The three dozen special issues and symposia that have appeared in Central European History (CEH) over the past five decades have all been dedicated to either specific historical themes or novel historiographical approaches. The first, which appeared in the winter of 1971 to mark the hundredth anniversary of German unification, was simply titled “1870/71,” and its five articles suggested the journal's strong concentration at the time on political, diplomatic, and military history. The next two—symposia on “Government, Social Structure, and Cultural Life in Germany” (June 1978) and “International Migration” (December 1980)—reflected the field's subsequent turn toward social history. Thematic issues have been most common, and the usual suspects—the Weimar Republic, the Third Reich, and the post-1945 period—have all received their fair share of attention.Footnote 1 The Holy Roman Empire, the French Revolution and the Napoleonic period, as well as the Kaiserreich have been the subjects of special issues as well,Footnote 2 and religion and religious practices have also been popular.Footnote 3 A handful of issues has either assessed old historiographical controversies and the impact of influential studies (e.g., the Fritz Fischer controversy and Mack Walker's German Home Towns), or served as the venue for carrying out new debates, such as the one surrounding the contentious research practices of David Abraham.Footnote 4 Finally, a smaller number of special issues has focused on new historiographical approaches and methods: “German Histories: Challenges in Theory, Practice, Technique” (September/December 1988), for example, looked in particular at the promising vistas offered by the “new cultural history” and the so-called linguistic turn.
The present special issue of CEH belongs to this last category and is dedicated to another “turn”: the visual or pictorial. Assembled and introduced by guest editors Elizabeth Harvey and Maiken Umbach, the five articles that make up “Photography and Twentieth-Century German History” cover a broad time span—the Kaiserreich, the Weimar Republic, the Third Reich and the Holocaust, as well as the German Democratic Republic—and a wide range of themes, from the Lodz Ghetto to the gay scene in East Germany, from the working classes to the German-Jewish middle class. The authors examine a variety of photographs—from staged scenes to seemingly casual snapshots—in order to illustrate the many challenges involved in using photographs as historical sources. As Harvey and Umbach point out in their Introduction, the various analyses warn us against certain pitfalls when it comes to the use of photographs and other visual evidence—simply employing them, for instance, in a methodologically unsophisticated way as mere “illustrations” or “supplementary” evidence for what we already “know” from the written record. This prompts an important question: What new insights, if any, do photographs provide? In other words, what might they “say in a thousand words” that a more traditional type of document does not?

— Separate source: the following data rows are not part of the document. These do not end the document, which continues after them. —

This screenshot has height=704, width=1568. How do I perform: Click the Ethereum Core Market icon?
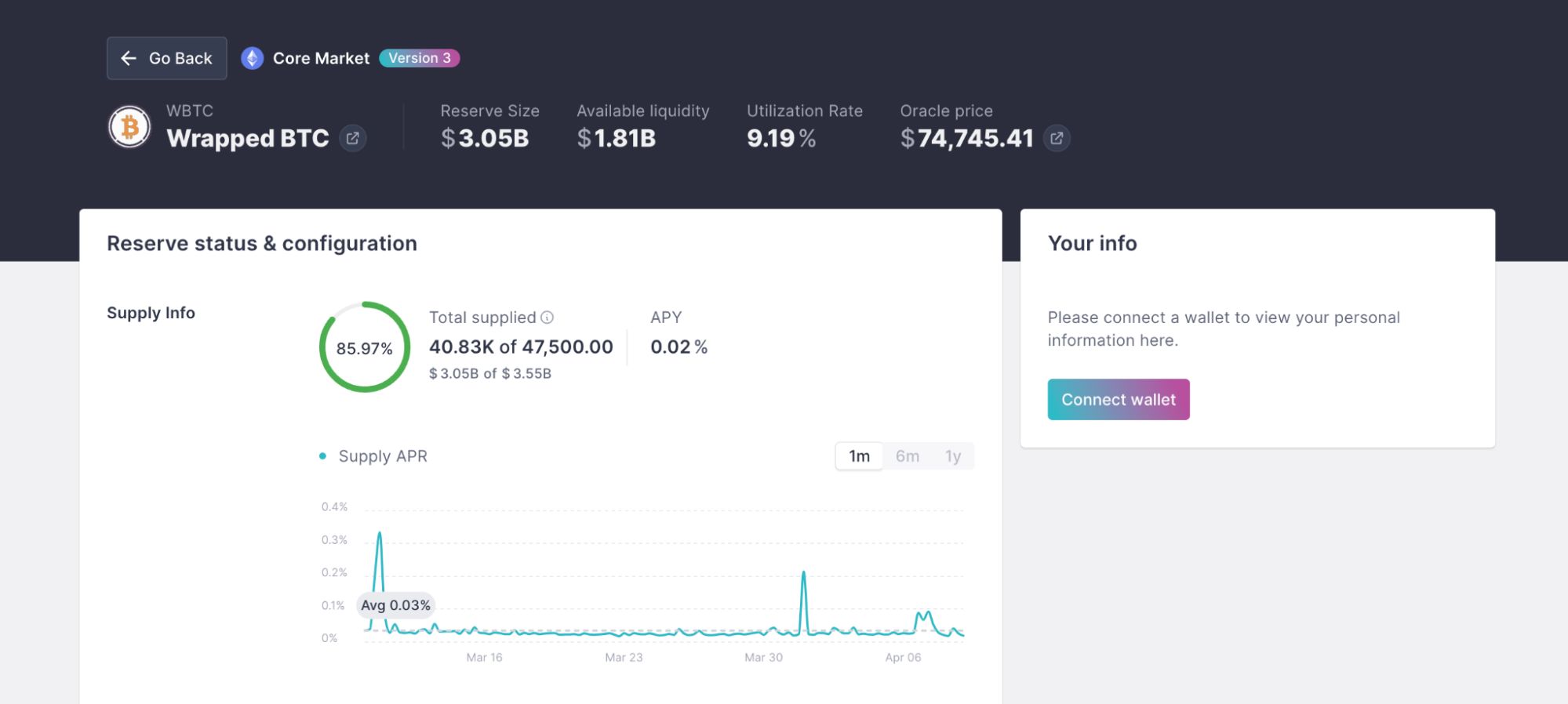tap(252, 58)
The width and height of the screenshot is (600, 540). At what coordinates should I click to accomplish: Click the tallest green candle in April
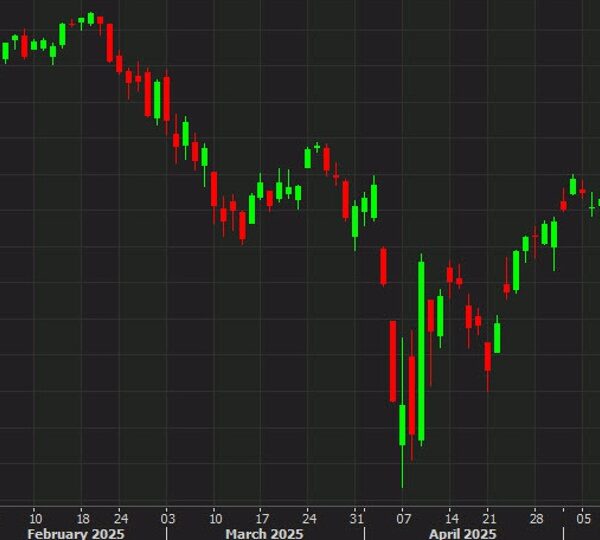click(x=421, y=350)
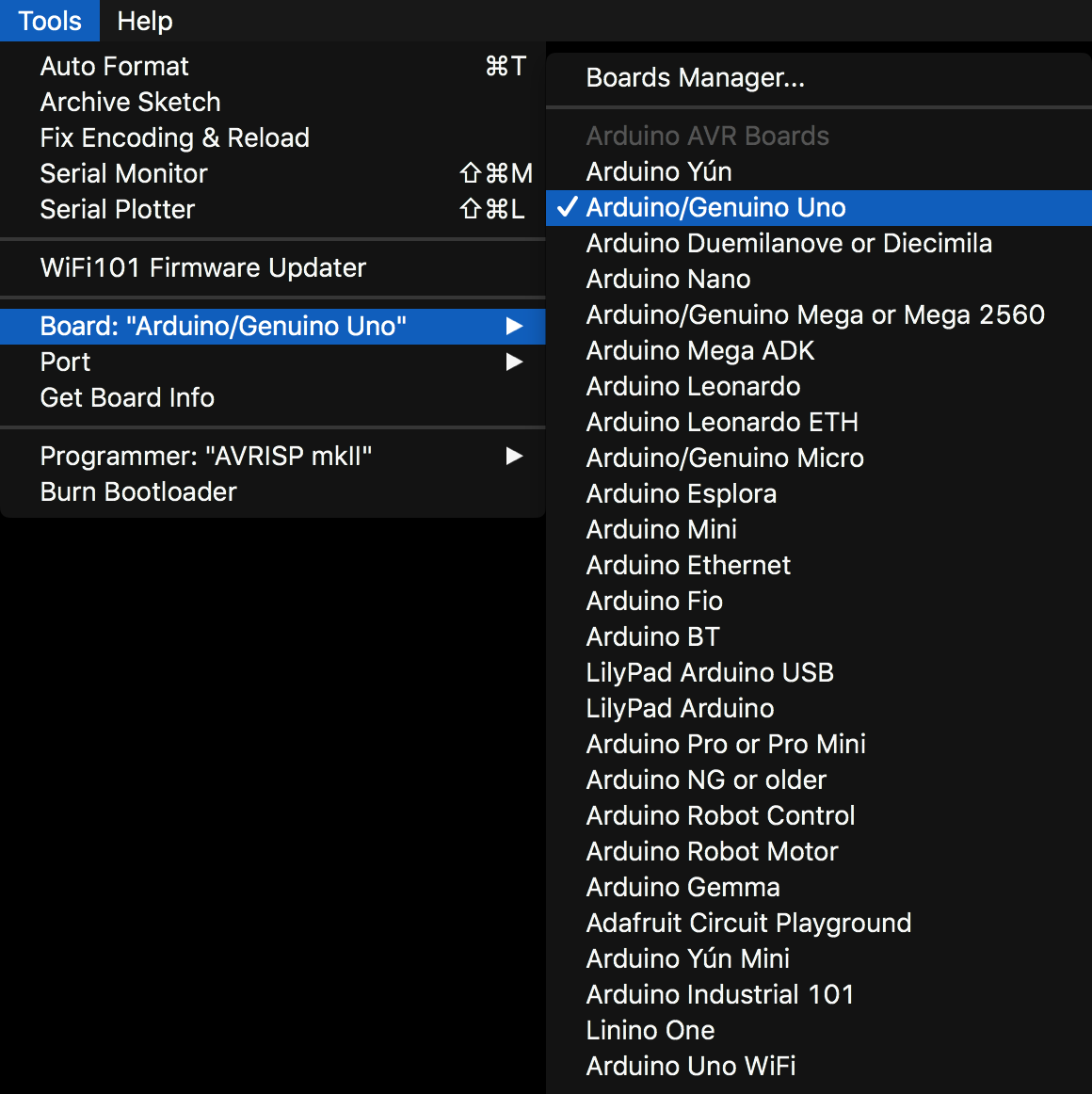Choose LilyPad Arduino USB board
Screen dimensions: 1092x1094
(x=709, y=672)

At the same time, the articles explore, and ask us to think about, a different relationship between visual and written “texts”: namely, the fact that both types can be “read” in myriad ways and in a manner much different from the one(s) intended by those who fashioned them—something that Socrates already alerted us to almost two and a half centuries ago in Plato's Apologia, when he craftily suggested that his interpretations of poems and prophecies were just as “valid” as those of their creators. In a similar vein, the various “meanings” of photographs evolve over time as well, sometimes taking on new ones vastly different from what the photographers themselves (may have) originally intended. All of this reminds us of a related but essential point: that photographs are not somehow more “objective” or “authentic” historical sources because of their seeming immediacy and spontaneity. Like all other types of document, they are embedded in—and need to be interpreted within—given political, cultural, and socio-economic contexts; that is to say, they are part of a larger discursive and visual milieu to which they not only refer but which they also help create. Photographs have multiple meanings, in short, and the greatest challenge to the historian is deciphering those meanings.

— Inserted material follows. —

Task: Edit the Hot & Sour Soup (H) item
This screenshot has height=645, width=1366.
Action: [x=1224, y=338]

But what constitutes a “persuasive” interpretation, and are some interpretations more persuasive than others? Like the three anonymous readers who kindly agreed to provide feedback on these articles—and upon whose insights I rely in this Letter—not all readers of this issue will be persuaded by all the authors’ arguments and interpretations. Some will find them highly speculative, in fact. But that, like much of the “new cultural history,” is the nature of the beast. Those of us with postmodernist sensibilities may accept the idea that there is no single “truth” or privileged perspective from which one may interpret material or pass judgment. Still, most of us would consider some analyses to be better supported than others—even if such judgments are themselves, in turn, equally subjective. Each reader of this special issue will have to be his or her own final arbiter on that score.
Such considerations notwithstanding, the articles as a whole usefully remind us how imperative it is to approach visual evidence in the same critical way as any other source: by reading them “against the grain” and with an eye to shifting contexts and meanings. As Harvey and Umbach rightfully insist, stringent Quellenkritik is especially important with respect to photographs and photographic practices—not least because of the determinative role they have played in not only recording but also shaping modern history and historical memory.